Tuesday, August 27, 2013

Chew, Swallow, Rinse, Repeat

One-a-Day Redux
Day Twenty-Seven:  Lunch

When I used this one-a-day list of prompts as a photo challenge in January, I posted a picture of my typical lunch. It hasn't changed since then. In fact, it hasn't changed much in nearly three years. I have a lifelong pattern of eating the same thing for lunch every day. It isn't an obsession--I don't get upset about eating something different (sometimes I'm delighted to)--but more of a comfortable routine. As much as I enjoy food, I don't like having to think about it too much.

Fortunately, I don't get bored easily, but the day will come when I decide I'm done with the cheese-and-crackers menu, and I'll switch to something else. Then I'll eat whatever that is for months on end.
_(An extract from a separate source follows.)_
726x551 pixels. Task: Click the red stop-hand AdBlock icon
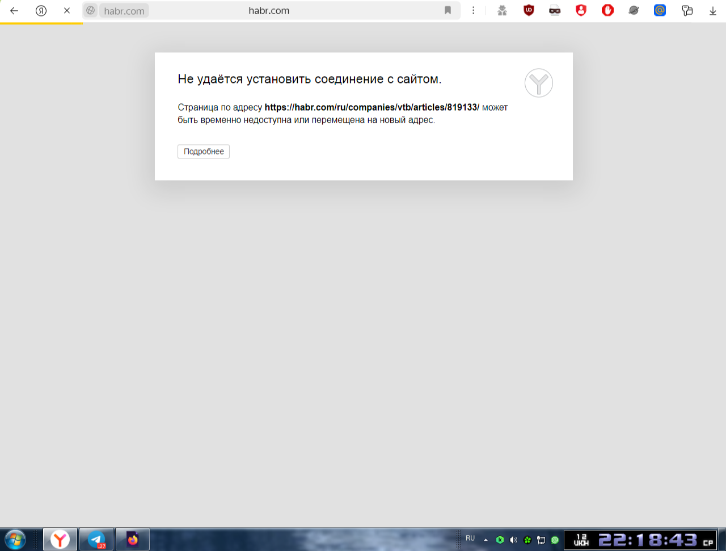[607, 10]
I think this all goes back to my childhood, when I was an extremely picky eater. At the beginning of first grade I was sent to school with lunch money and tried the hot meal prepared by the cafeteria ladies. I gagged on it the first day, refused to try it the second day, and from then on carried a brown-bag lunch packed by my grandmother. She did try to introduce some variety into my diet, but gave up eventually and settled for packing only things she knew I'd eat.
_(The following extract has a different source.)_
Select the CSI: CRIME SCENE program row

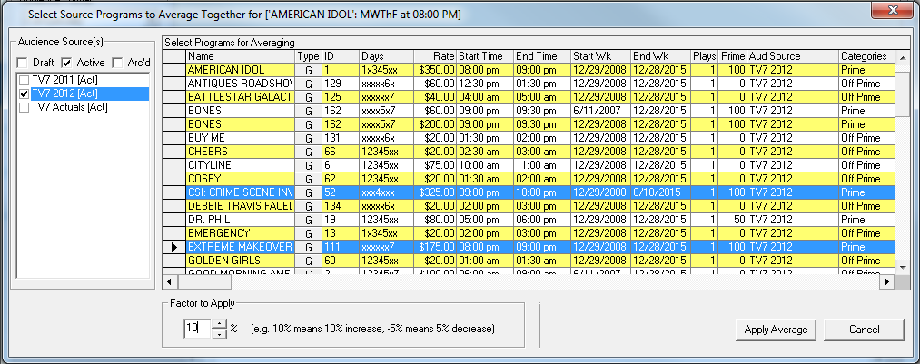coord(240,192)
One year it was baloney sandwiches (on white bread with mustard and dill pickle slices), Fritos, and a thermos of Kool-Aid (because I hated milk). Another year it was potted ham sandwiches (on white bread with mayonnaise), Fritos, and Kool-Aid. There were usually a few cookies in those brown bags, too. I never knew for sure what kind of cookies I'd get, so there was a little menu variety after all. Mammaw knew I'd never met a cookie I didn't like (except for the Fig Newtons that were my grandfather's favorite).

In junior high I thought it was uncool to show up with a brown bag from home, so I started buying lunch at school again. I skipped the hot-food line in the cafeteria and spent my lunch money on a vanilla ice cream cup and a bag of salted peanuts, which I stirred into the ice cream. Every day I ate that peanutty ice cream, and every night I washed my face and wondered why it was breaking out.

Most of my high school lunches were eaten off-campus. A few of us would pool our resources to come up with 25 cents to buy a gallon of gas for whoever had a car, then that person would drive us to the Dairy Queen, where I always had a chili dog and a root beer.

In the first paragraph of this post, I stated that I don't like thinking about food too much. Now, after several paragraphs of writing about it, I'm so hungry I can hardly stand it. That's exactly why I don't like to think about it too much. It's getting close to lunchtime,  so I'll stop writing and eat now. I know exactly what I'm having.